Tuesday, December 09, 2008

Sound criticism

While this Political Insider post deals largely with the chances of Roy Barnes running for governor in 2010, it also deals with some issues that have been on my mind as of late regarding our state's economic development efforts ...

Barnes didn’t mention (Gov. Sonny) Perdue, the man who beat him — not by name. But there’s no question buyer’s remorse would be a major part of any campaign strategy.

“What scares the business community, and I understand it completely, is if [Georgia] ever gets labeled as a state that can not address and solve its own problems, then our growth future is going to be very dim,” he said.

“If I were governor, I would be very concerned, for example, that the bio-science center is going to Kansas.

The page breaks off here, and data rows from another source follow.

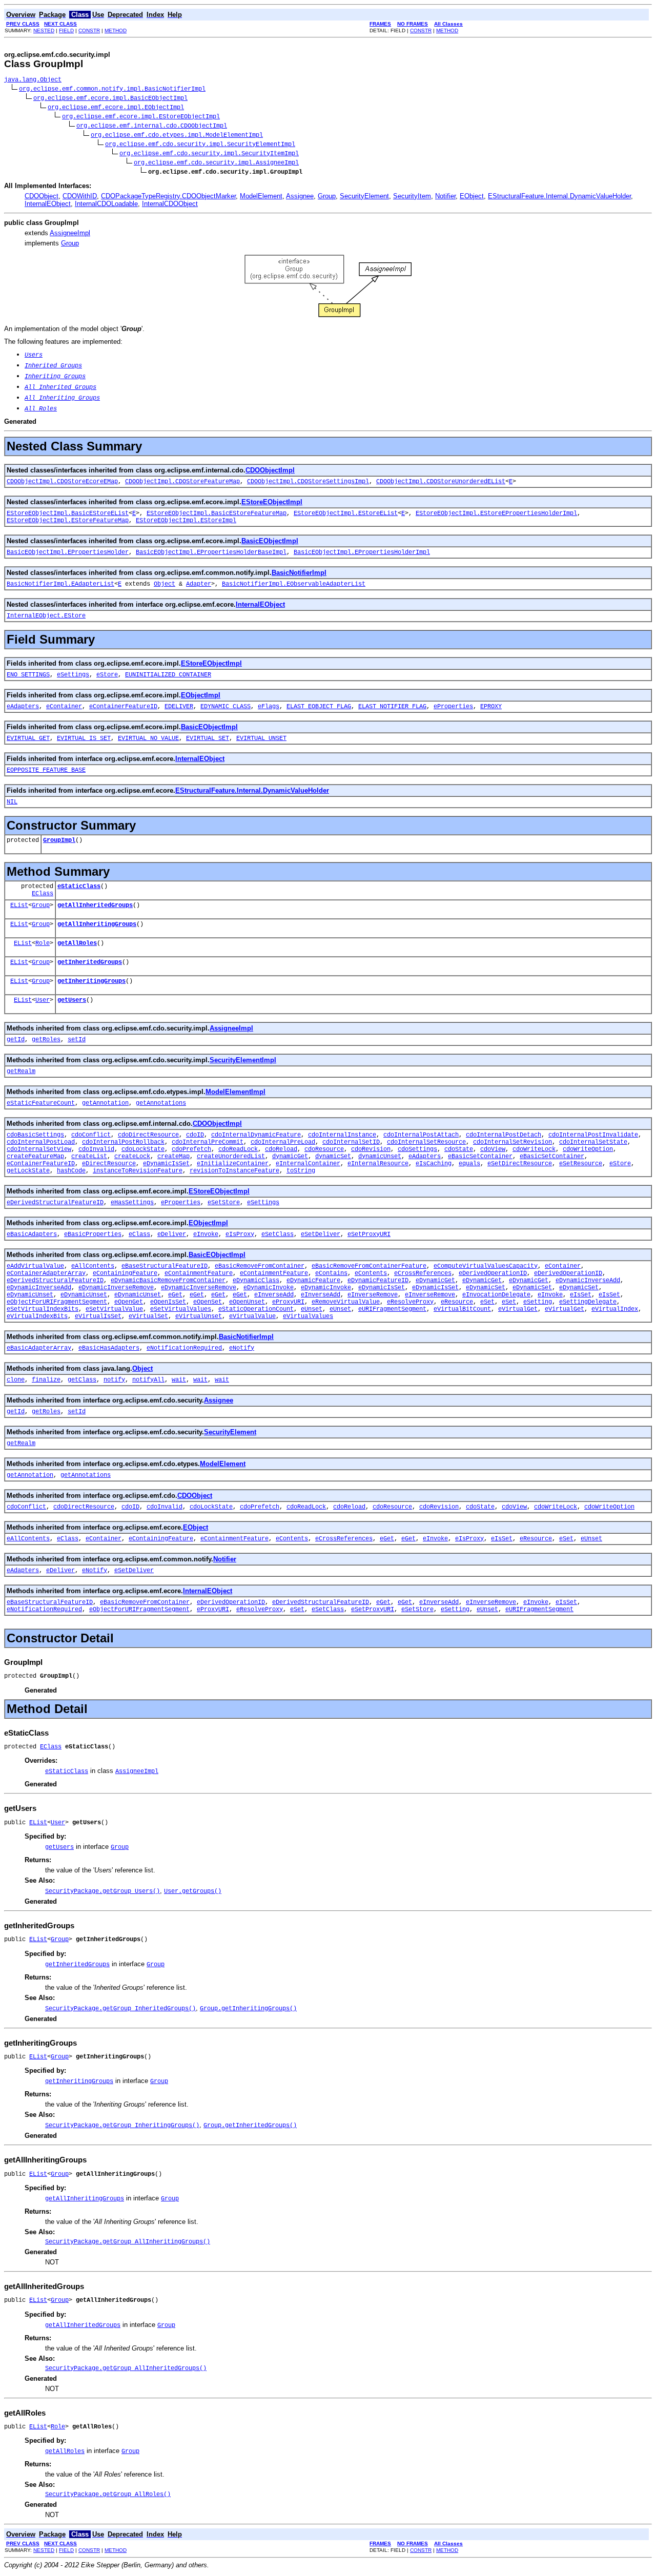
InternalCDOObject (170, 204)
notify (114, 1380)
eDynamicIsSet (166, 1163)
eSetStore (224, 1202)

And we were third behind Kansas and Mississippi.”

(Last week, Perdue pointed to “a small activist minority” in Athens as “the definitive reason” for the loss of the $450 million National Bio and Agro-Defense Facility.)


Barnes's comments parallel this editorial by the Athens Banner-Herald and my thoughts from yesterday, and they further suggest a glaring problem with Perdue's approach to economic development ... namely that he doesn't have a coherent one.

In some areas, we throw an irrational amount of incentive money at prospective businesses hoping we can buy their way here, while in other areas (like NBAF) we fall way short in that department ... all the while, drastically cutting our investments in education, quality of life and infrastructure. Such a herky-jerky strategy has produced mixed results for Georgia with our job growth lagging way behind other states in our region (we had 2.1 percent more jobs in September 2008 than September 2001, while five other Southern states experienced 6.9 percent job growth).

The governor's inability to recognize that other factors outside of a group of protesters - most significantly his slashing of job-enticing investments - played a major role in our missing out on NBAF (and our other economic struggles) is one of the most bizarre disconnects from reality I've seen in a while.